En octobre 2023, l’EEEI s’est associé en tant que partenaire avec la cour d’appel de Venise, membre institutionnel, pour participer au projet Digital Rights. Début mars, la commission Européenne a donné une suite favorable à ce projet en accordant un cofinancement.
Le consortium
| Coordinateur | CORTE DI APPELLO DI VENEZIA |
| Partenaire | FONDAZIONE AGENFOR INTERNATIONAL-IMPRESA SOCIALE – AGENFOR |
| Partenaire | UNIONE CAMERE PENALI ITALIANE |
| Partenaire | EUROPEAN PUBLIC LAW ORGANIZATION – EPLO |
| Partenaire | INSTITUT EUROPÉEN DE L’EXPERTISE ET DE L’EXPERT – EEEI |
| Partenaire | HOCHSCHULE FUR OFFENTLICHE VERWALTUNG – HFOV |
Le contenu
Le projet est motivé par la nécessité de renforcer l’application pratique des directives européennes de la « Feuille de route de Stockholm » dans les cas où le droit pénal est confronté à l’utilisation de nouvelles technologies. « Droits numériques » se concentre sur deux aspects principaux des droits procéduraux des suspects et des accusés dans les procédures pénales, lorsque :
- des accusations de crimes commis dans les mondes virtuels sont soulevées (fraudes informatiques, blanchiment d’argent via les crypto-monnaies, phishing, ransomwares, attaques DDoS, interférences sur les données et les systèmes, recrutement et formation en ligne à la traite, crimes et délits liés au terrorisme lié à la pédopornographie, atteinte aux droits d’auteur et droits voisins, etc.) ;
- des accusations pour d’autres crimes pour lesquels les preuves électroniques et les enquêtes établies à partir de la criminalistique numérique sont au centre des poursuites et des procès.
De bons exemples sont les difficultés à respecter les principes énoncés par l’art. 2, paragraphe 1, c, de la DIRECTIVE (UE) 2016/1919, lorsque la perquisition est effectuée dans des domiciles privés de cloud numérique différents du domicile physique de l’accusé ou des personnes suspectes, souvent en l’absence non seulement de l’accusé et de son avocat, mais également sans ordonnance judiciaire, contrairement aux procédures communes définies pour les interceptions. Un autre exemple est la difficulté de respecter le principe de légalité dans les acquisitions de données judiciaires fondées sur des outils chevaux de Troie sans assistance dans le pays d’exécution, donc en l’absence d’autorisation judiciaire dans la juridiction compétente ; ou des difficultés à se conformer à l’art. 3 de la DIRECTIVE 2013/48/UE et de la DIRECTIVE 2012/13/UE concernant le droit d’accéder à un avocat et d’être informé en cas de saisie de données stockées dans des clouds multi-tenants ou des référentiels multi-serveurs.

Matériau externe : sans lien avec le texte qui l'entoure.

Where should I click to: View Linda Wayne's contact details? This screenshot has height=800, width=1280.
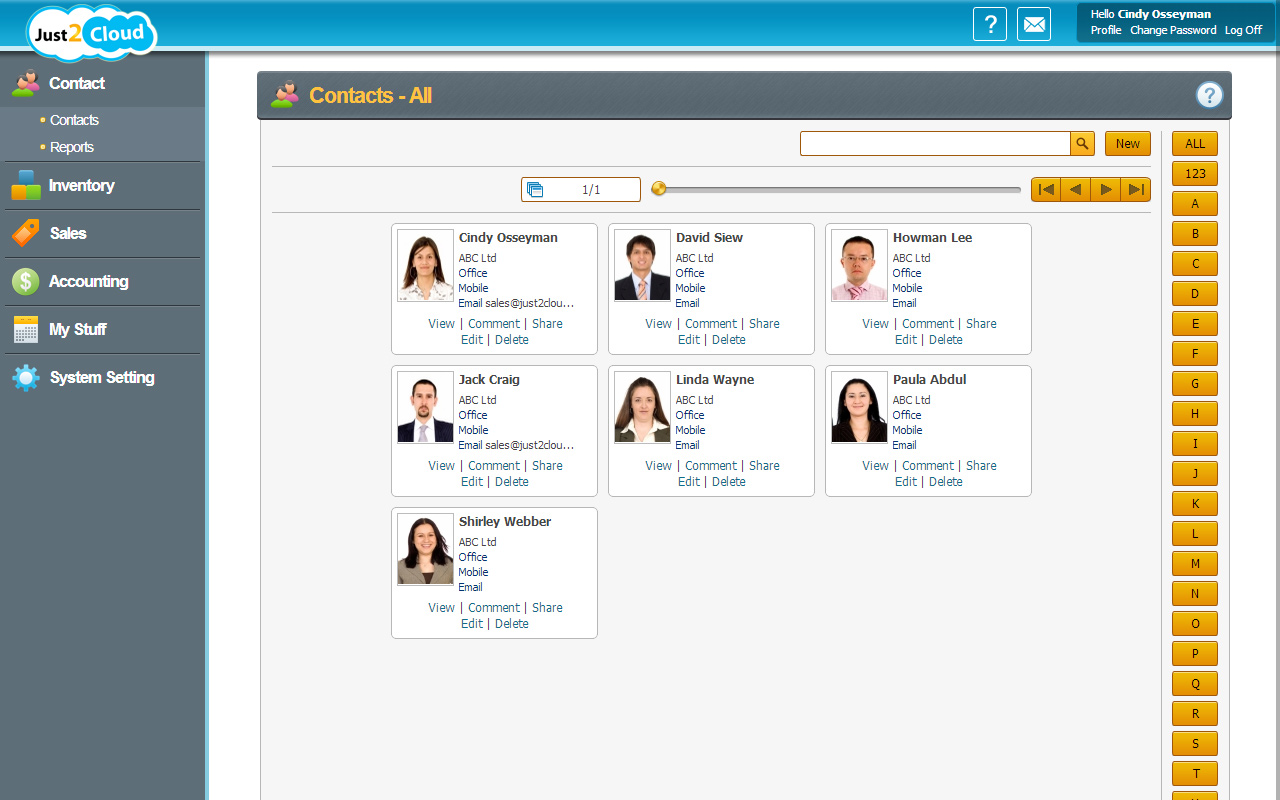(658, 465)
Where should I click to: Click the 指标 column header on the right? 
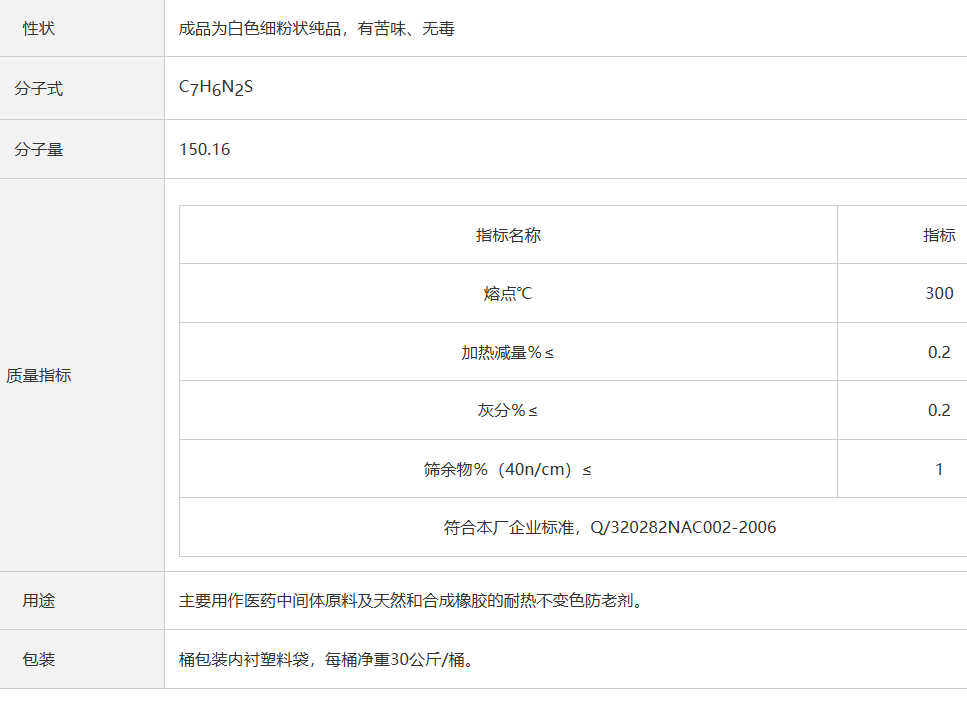click(x=938, y=235)
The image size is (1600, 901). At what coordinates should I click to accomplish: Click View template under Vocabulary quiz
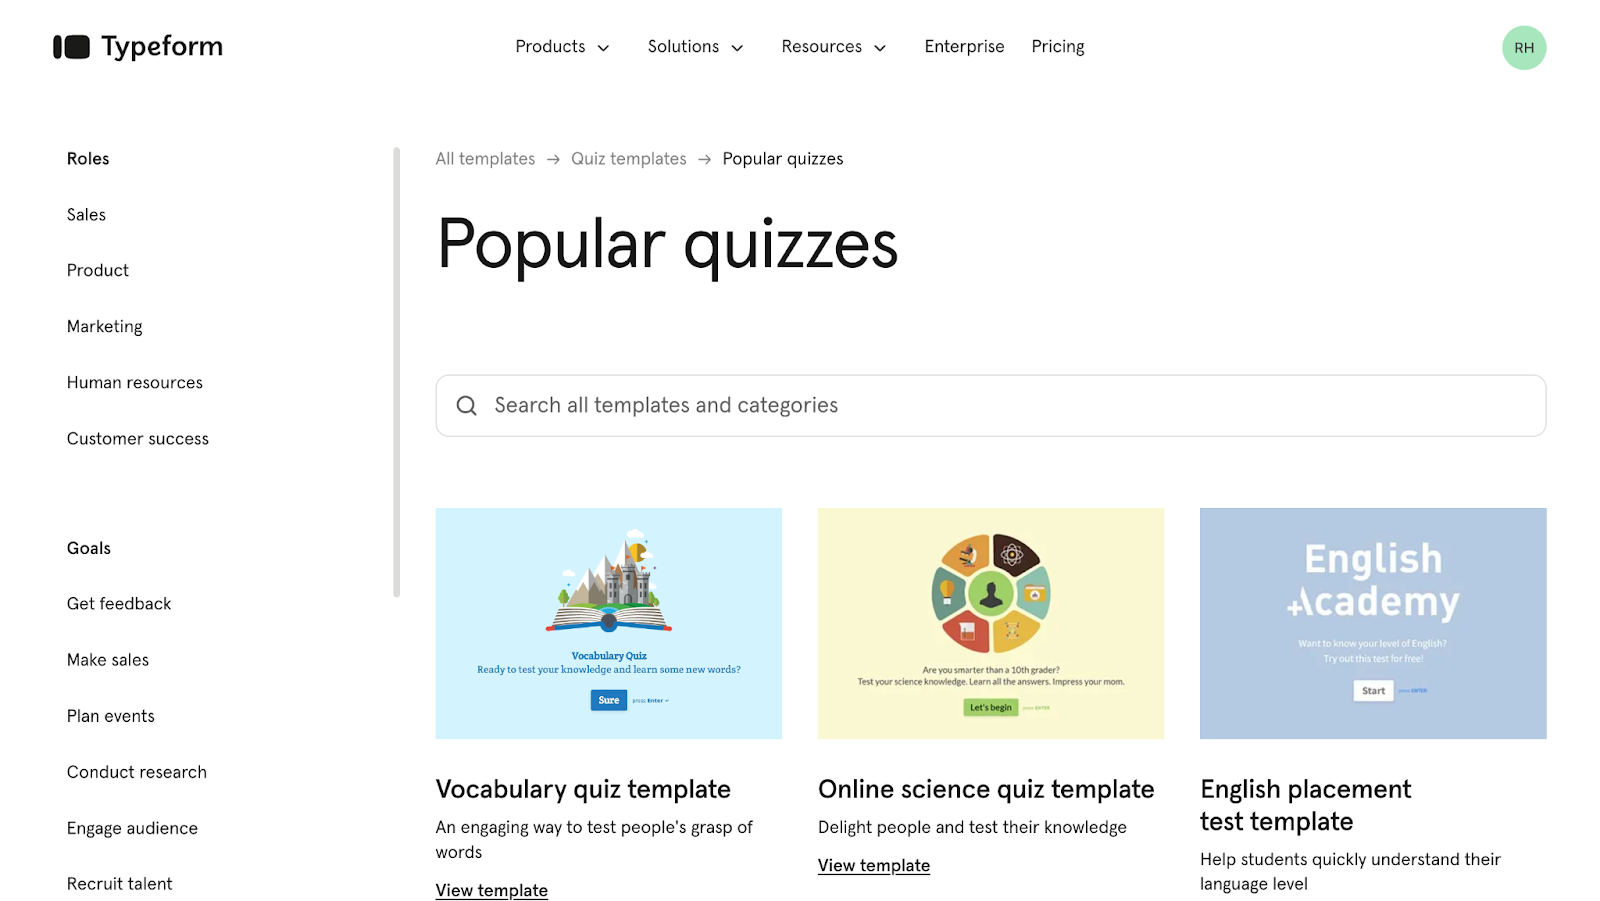pos(492,890)
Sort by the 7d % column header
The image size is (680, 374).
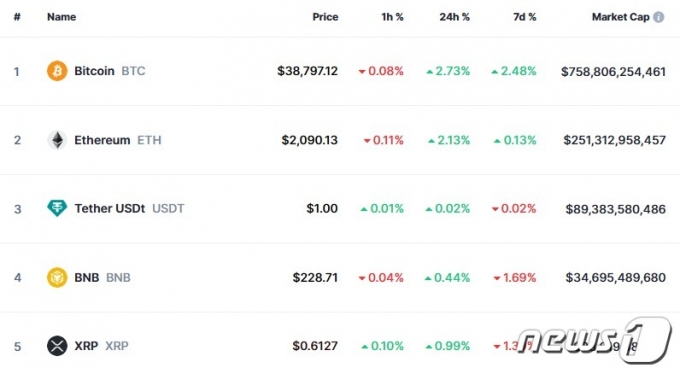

Enfin, les accusations fondées sur l’accès massif à des données massives dans des référentiels multi-tenants, qui constituent une procédure très courante dans les affaires judiciaires récentes, posent également des problèmes procéduraux supplémentaires au regard du principe de proportionnalité, tel qu’énoncé à l’article 5, paragraphe 4, du Traité sur l’Union européenne, car, outre la violation potentielle des directives 2023/48 et 2012/13, il rappelle sous un angle nouveau la question judiciaire très controversée de la conservation des données, déjà stigmatisée par la Cour de l’UE dans les affaires Digital Rights Ireland del 2014 (C-293/12 e C-594/12), Tele2 e Watson (C 203/15 e C 698/15) et d’autres jugements, mais acceptés dans la jurisprudence temporaire multinationale concernant l’accusé dans Sky ECC ou Cas Enchrochat.
Dans ce contexte, l’objectif essentiel du projet est d’améliorer la mise en œuvre pratique des directives de l’UE sur les droits procéduraux des suspects et des personnes accusées dans des procédures pénales où les preuves électroniques jouent un rôle central.